Telomere restriction fragment (TRF) analysis

The TRF analysis was used to measure telomere length in the fat bodies of winter and summer bees. Genomic DNAs were extracted from bees collected during June and July and bees collected during December and January. To extract DNA, the standard phenol–chloroform-isoamyl alcohol procedure was used. The quality of the DNA samples was checked on 1% agarose gel electrophoresis with ethidium bromide staining. DNA samples (1 µg) were digested with Rsa I and Hinf I (New Englands Biolabs) and resolved on 1% agarose gel using pulsed field electrophoresis (Bio-Rad).

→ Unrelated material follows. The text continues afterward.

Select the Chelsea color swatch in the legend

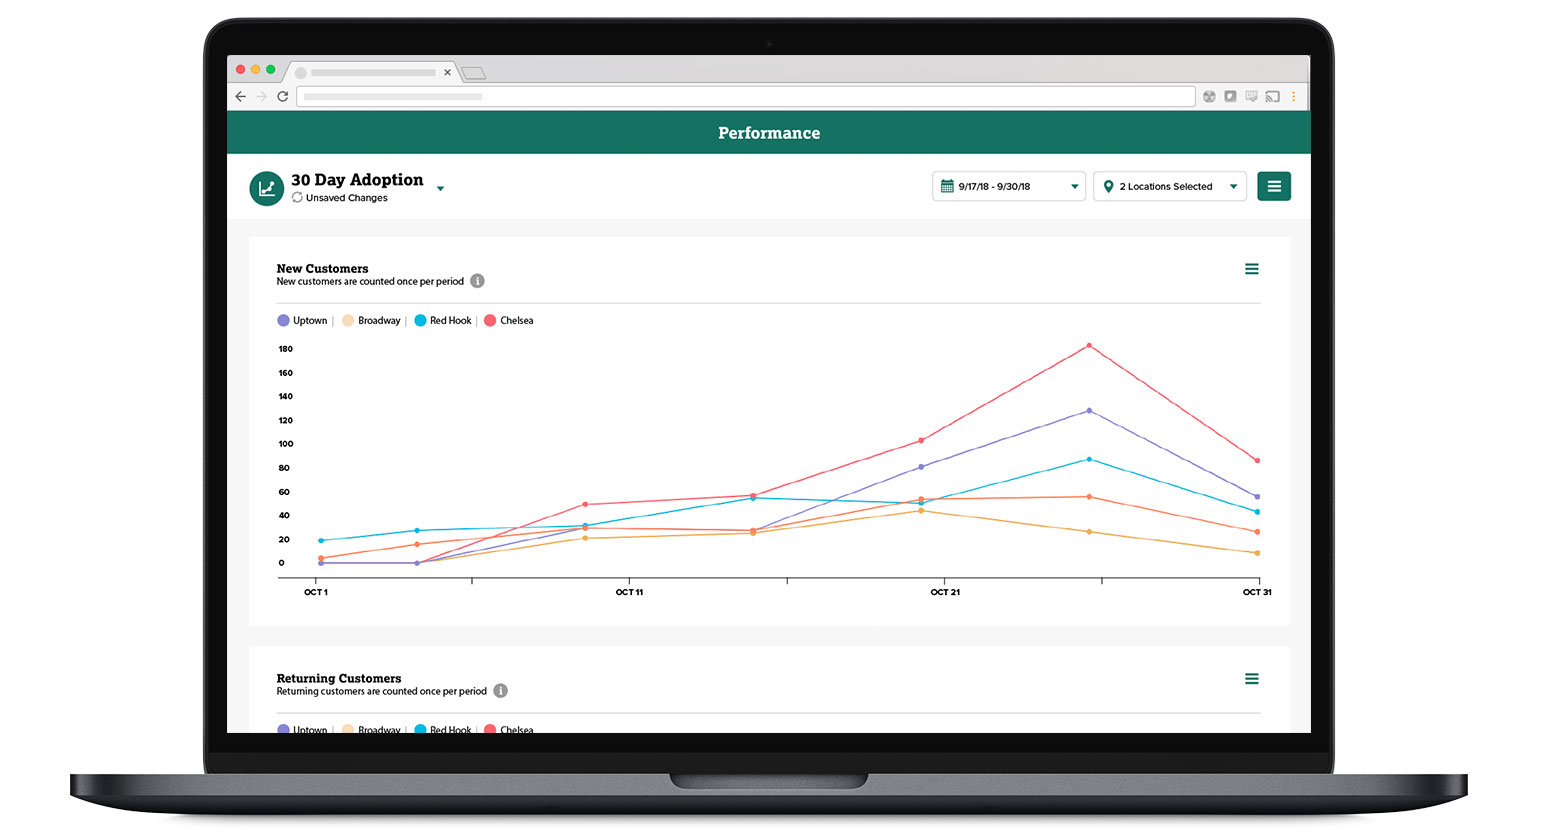click(488, 320)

DNA was blotted onto a positively charged nylon membrane (Hybond-N + ; GE Healthcare), hybridized with a DIG-labeled telomere probe, and detected using chemiluminescence as previously described29. The TRF analysis was done in two independent experiments; each experiment included four samples per the season.

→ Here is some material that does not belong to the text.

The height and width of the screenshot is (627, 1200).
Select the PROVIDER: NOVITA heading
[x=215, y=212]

Determination of nutrients

Fat bodies were dissected from experimental individuals in Ringer solution under the dissecting microscope and weighted. Levels of nutrients were evaluated in fat bodies as described previously48,49. Briefly, total lipids were extracted by chloroform:methanol (2:1) mixture and quantified using the sulfo-phospho-vanillin method. The optical densities at 546 nm were measured spectrophotometrically and were converted to µg of lipids using a calibration curve with specified doses of oleic acid. For protein determination, fat bodies were homogenized in 0.2 M Tris–HCl buffer (pH 7.8), centrifuged, and the supernatants were used for protein quantification with the Bicinchoninic Acid Protein Assay Kit (Sigma-Aldrich). The optical densities of tested samples were measured at 562 nm and converted to µg of proteins using the bovine serum albumin standard curve. The anthrone method was used to determine carbohydrate and glycogen levels. Fat bodies were homogenized in 70% ethanol. The extracts were evaporated and used for free carbohydrate determination, and sediments were used for glycogen determination. The optical densities were measured at 620 nm and expressed in equivalents of glucose standard.

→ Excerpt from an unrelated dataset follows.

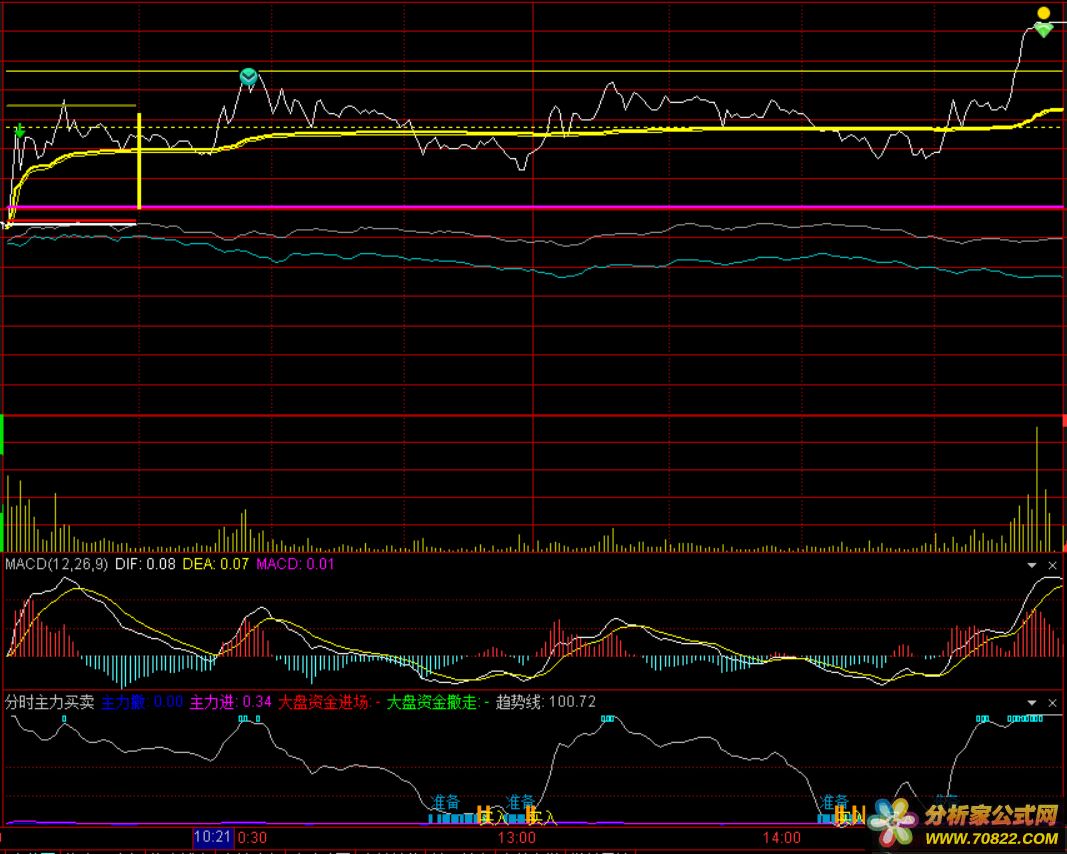
Task: Close the 分时主力买卖 indicator panel
Action: pos(1052,703)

Vitellogenin quantification

Vitellogenin levels in the hemolymph of collected workers were evaluated using a direct ELISA, and we used the polyclonal rabbit antibody raised against vitellogenin purified by electrophoretic methods from the queen hemolymph. The 96-well High Binding ELISA microplates (Corning Inc.) were precoated with a sample of 0.002 μl hemolymph equivalent overnight, blocked with 3% BSA (bovine serum albumin) and incubated with an anti-vitellogenin antibody (1:20,000 dilution) and a swine anti-rabbit IgG HRP as second antibody (1:2,000; The reaction was visualized by the ELISA substrate 3,3′5,5′-tetramethylbenzidine, and the absorbance values were determined in a microplate reader at 450 nm. The results were expressed as relative absorbance normalised per 1 µl of hemolymph.

Statistical analysis

GraphPad Prism 6.0 (GraphPad Software, San Diego, CA, USA) was used for one-way ANOVA tests followed by Tukey’s multiple comparison test. Number of replicates is specified in the figure legends, and the bars in graphs represent the mean ± SD.

Image processing

All images were processed with Adobe Photoshop CS6 (Adobe Systems; V.6.0.1), using proportionate adjustments of brightness or contrast.